There was some discussion that the effort could finish this spring as both the US and Mexico are heading into a period of political elections, however, there is not a specific timeline for wrapping up the NAFTA discussion process at this point, he said. “I encourage folks to be patient, but I also understand the need for expediency and to get that completed,”​ he added.

“We want to see that progress made quickly because it brings a lot more certainty to the marketplace – it’s hard to plan a business, especially when you’ve got your own products going overseas and domestic customers who depend on those markets as well,” ​he said. “It’s hard to plan long-term when you’re uncertain about that, so we want to see that wrapped up as quickly as we can, but we also want to see it done right.”

NAFTA is not the only trade agreement up for discussion at the moment, as talks on the free trade agreement with South Korea start. 

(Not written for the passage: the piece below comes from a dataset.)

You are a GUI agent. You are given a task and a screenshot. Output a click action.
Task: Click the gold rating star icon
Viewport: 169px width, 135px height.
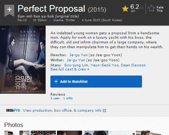coord(125,9)
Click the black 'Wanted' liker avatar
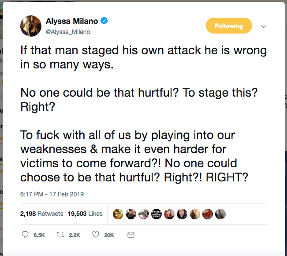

South Korea has become a major trading partner for the US, said Stewart. Continuing the free trade agreement there, KORUS, offers industry members access to a growing economy.

TPP revival and the US

Although initially a member, the US decided to walk away from the Trans-Pacific Partnership (TPP) last year.

“TPP would have been a landslide victory for agriculture, it would have been great for the animal food industry,” ​he said. “That’s a growing market, the Pacific Rim, the countries that are involved in the TPP agreement are areas of the world where population is growing, income levels are rising and it really would have been a huge victory for agriculture.”

That trade agreement includes Australia, Brunei, Canada, Chile, Japan, Malaysia, Mexico, New Zealand, Peru, Singapore and Vietnam.

However, in recent weeks there has been discussion that the remaining countries may be interested in moving forward with the trade agreement, said Stewart.  

There are some concerns that the remaining countries are at the table and will be able to make decisions for a large part of the world economy, he said. “The US not being a part of that certainly does put us at a disadvantage, if for no other reason than to know what else is going on in these other countries and kind of having an idea of what’s going on in a growing part of the world,” ​he added.

It is exciting to watch the plan move forward for the countries involved, he said. But, it would have been a “win”​ for the US animal feed industry to have been a part of the process.

There has been some talk from members of the administration that the trade deal might again be of interest if elements were altered, however it is unclear if that is an option, he said. “The president mentioned a few weeks ago that he would be interested in a better deal for TPP,”​ he added.

“As we see other countries, whether it be Canada or Japan or other areas where we really want market access, are part of this TPP agreement I think it kind of puts the US in an awkward spot,”​ said Stewart. “Because we walked away from that and then we want to start bi-laterals or we’re trying to renegotiate a current agreement. When we had so much progress made and we were such a big part of something and then to walk away – I think it puts a little bit of a bad taste in people’s mouth.”

Future bi-lateral trade agreements

The ability of feed producers and users in the US to export their products is a critical one, said Stewart.

“We just can’t consume it here, quite frankly,” ​he said. “But, there is a whole lot of world outside of the United States that does want American products.”

Regions where a bi-lateral trade agreement would be of interest include Japan, the UK, and parts of Africa, he said.

Japan remains an opportunity there for exports of animal proteins, he said. The UK also is an interesting position as it continues to navigate having pulled out of the EU.

“Bi-lateral conversations are starting to happen with countries in Africa,” ​he said. “These are again places where people have more disposable income and it’s important for us to be able to tap into those markets.”